Exploring Spark MLlib: Part 1 – Setup and Ingest

This 4 part series will introduce Spark MLlib by walking through a basic example much like a chapter in Advanced Spark Analytics (phdata highly recommends). The goal is to cover a MLlib workflow end-to-end. The posts assume a basic understanding of Spark and the Scala programming language. As much as possible the code and examples are provided with comments to help with understanding the code.
First an introduction, as most people know, the ML in Spark’s MLlib stands for Machine Learning. The library strives to create a set of machine learning tools optimized for the Spark platform.

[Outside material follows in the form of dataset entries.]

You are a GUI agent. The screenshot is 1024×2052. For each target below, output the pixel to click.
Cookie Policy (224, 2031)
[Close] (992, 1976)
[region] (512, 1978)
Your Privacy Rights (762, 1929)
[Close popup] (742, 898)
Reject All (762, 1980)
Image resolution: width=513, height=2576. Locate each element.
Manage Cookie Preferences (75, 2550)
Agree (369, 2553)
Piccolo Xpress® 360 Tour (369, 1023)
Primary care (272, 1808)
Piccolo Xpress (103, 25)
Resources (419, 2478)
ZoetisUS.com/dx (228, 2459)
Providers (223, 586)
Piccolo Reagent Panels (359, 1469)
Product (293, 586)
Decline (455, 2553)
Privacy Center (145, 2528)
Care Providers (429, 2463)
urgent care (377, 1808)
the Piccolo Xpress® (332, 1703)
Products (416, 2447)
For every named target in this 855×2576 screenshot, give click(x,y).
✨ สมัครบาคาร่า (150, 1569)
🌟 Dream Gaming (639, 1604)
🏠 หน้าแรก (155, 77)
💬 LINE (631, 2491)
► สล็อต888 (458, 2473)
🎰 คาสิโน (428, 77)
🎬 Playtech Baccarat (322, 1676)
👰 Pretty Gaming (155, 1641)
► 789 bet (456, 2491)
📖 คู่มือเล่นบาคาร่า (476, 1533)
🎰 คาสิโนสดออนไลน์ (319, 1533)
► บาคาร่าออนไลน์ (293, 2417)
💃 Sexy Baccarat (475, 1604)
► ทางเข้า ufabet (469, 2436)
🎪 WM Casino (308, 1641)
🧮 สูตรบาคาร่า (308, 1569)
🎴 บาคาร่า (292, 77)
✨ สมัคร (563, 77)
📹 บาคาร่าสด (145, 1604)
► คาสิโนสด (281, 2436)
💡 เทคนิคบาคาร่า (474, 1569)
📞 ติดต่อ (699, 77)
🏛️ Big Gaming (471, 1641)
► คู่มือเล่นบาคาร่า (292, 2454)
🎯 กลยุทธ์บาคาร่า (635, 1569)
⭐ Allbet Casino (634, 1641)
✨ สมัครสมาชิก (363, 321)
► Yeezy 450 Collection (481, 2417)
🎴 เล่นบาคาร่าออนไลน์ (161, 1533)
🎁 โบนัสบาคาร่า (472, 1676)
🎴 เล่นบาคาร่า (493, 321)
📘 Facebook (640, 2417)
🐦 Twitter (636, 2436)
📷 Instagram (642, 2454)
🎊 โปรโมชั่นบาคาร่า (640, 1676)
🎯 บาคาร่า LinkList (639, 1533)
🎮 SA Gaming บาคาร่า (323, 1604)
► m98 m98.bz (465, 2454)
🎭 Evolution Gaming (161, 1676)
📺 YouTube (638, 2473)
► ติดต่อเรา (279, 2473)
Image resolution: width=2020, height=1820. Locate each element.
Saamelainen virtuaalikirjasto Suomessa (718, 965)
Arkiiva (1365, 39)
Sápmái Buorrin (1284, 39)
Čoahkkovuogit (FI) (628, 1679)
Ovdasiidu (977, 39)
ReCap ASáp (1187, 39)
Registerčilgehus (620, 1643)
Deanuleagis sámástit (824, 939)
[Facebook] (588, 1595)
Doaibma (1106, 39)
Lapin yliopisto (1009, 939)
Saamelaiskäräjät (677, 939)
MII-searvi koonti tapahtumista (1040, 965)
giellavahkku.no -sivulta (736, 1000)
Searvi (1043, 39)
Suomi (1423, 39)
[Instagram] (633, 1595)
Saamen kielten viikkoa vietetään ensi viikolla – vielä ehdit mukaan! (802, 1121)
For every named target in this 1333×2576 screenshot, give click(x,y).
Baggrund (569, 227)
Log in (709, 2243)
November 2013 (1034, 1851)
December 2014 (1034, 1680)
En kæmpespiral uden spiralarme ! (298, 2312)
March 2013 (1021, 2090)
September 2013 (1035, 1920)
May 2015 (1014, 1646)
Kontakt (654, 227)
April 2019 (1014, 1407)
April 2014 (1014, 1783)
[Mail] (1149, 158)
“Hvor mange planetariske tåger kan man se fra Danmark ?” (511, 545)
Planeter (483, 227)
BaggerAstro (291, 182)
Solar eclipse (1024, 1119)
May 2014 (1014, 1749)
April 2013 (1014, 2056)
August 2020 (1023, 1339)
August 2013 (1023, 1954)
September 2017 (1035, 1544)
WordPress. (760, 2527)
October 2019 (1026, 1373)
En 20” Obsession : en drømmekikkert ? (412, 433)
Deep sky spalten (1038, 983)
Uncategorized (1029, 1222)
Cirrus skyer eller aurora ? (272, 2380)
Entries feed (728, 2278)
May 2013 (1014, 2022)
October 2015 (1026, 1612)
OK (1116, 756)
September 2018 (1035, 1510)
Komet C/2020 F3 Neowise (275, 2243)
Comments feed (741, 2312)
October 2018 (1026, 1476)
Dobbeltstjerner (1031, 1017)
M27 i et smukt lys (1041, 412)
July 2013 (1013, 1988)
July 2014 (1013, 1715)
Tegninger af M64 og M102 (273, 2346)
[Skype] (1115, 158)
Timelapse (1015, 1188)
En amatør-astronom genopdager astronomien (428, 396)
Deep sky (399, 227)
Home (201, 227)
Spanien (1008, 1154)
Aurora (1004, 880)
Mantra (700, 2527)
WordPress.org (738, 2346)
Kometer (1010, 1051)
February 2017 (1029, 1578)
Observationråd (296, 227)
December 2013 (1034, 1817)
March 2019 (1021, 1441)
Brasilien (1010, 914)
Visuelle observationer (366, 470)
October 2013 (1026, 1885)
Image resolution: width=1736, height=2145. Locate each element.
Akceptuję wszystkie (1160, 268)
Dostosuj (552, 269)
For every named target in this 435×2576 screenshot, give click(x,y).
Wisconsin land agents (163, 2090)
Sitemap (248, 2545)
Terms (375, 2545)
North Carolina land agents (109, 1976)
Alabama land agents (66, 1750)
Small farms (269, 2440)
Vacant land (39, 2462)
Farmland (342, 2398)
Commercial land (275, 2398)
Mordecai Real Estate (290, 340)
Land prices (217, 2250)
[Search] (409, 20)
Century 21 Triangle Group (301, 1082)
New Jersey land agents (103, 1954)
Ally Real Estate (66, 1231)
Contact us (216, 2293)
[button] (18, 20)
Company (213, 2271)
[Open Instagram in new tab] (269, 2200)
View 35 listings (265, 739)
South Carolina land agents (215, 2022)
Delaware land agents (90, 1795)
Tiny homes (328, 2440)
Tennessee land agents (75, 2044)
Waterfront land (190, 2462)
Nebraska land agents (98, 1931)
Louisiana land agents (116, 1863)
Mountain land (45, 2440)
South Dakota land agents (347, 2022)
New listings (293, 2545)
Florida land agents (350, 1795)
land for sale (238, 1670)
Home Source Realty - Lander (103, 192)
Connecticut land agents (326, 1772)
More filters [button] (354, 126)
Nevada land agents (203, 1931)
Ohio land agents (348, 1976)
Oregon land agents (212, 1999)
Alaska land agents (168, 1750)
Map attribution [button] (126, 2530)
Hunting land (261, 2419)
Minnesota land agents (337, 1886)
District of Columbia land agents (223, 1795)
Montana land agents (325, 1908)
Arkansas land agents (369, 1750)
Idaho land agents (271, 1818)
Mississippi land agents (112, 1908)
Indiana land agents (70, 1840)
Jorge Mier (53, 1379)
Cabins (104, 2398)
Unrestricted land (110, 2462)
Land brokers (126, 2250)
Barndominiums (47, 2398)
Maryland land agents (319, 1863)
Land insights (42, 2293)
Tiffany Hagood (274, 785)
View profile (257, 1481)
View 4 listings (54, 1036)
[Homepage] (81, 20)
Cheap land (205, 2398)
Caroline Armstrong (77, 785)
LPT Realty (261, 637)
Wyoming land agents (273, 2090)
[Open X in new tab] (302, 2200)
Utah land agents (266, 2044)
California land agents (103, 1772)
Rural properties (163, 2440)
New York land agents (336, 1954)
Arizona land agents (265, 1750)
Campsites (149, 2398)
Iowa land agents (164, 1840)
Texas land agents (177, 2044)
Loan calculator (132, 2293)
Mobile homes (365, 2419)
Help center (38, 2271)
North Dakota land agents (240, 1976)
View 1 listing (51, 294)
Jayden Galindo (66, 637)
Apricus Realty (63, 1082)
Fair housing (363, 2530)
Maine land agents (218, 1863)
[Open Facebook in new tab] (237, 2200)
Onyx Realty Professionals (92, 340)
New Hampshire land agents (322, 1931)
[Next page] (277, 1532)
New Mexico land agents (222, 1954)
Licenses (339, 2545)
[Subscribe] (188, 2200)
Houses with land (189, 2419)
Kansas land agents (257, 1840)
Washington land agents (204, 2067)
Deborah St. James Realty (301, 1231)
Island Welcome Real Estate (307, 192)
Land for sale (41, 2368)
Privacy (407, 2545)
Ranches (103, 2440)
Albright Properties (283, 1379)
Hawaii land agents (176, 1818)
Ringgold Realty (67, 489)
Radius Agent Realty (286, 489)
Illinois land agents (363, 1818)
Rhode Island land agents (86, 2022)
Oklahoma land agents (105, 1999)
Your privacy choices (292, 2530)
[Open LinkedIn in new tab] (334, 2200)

It makes a field as deep and complex as machine learning approachable for mere mortals.
A common workflow for machine learning, reinforced in the book Advanced Spark Analytics, is to ingest, explore, transform, train, predict, evaluate, rinse and repeat. The same structure will guide the exploration and content of the posts.

Environment Setup

In this example, the data is a snapshot of real home listings that were for sale in the south metro of the Twin Cities. The goal ultimately is to use the data to train a basic MLlib algorithm to predict the price of a new potential listing in the area. The code and data for the example are hosted here on github. We’ll clone the repository on to the latest version of the HDP sandbox VM.
First we need to get the HDP 2.2 sandbox and the technical preview of Spark on the platform. Be sure walk through both links below in preparation.

Ingesting the data

For the purposes of this post, we’ll assume data was obtained from a 3rd party ingestion service and that we would get a new set of listings at a set interval, possibly daily.
Here we clone the repo

[root@sandbox ~]# git clone https://github.com/phdata/exploring-mllib-post
[root@sandbox ~]# cd exploring-mllib-post

And copy the data to HDFS

[root@sandbox exploring-mllib-post]# hdfs dfs -copyFromLocal homeprice.data /user/root/

Now we are set to explore using spark-shell which we will cover in the next post.
This post provided a quick introduction to MLlib and the foundation for future posts. We were able to get the sandbox VM setup with the necessary libraries. We pulled the code and ingested the data into HDFS.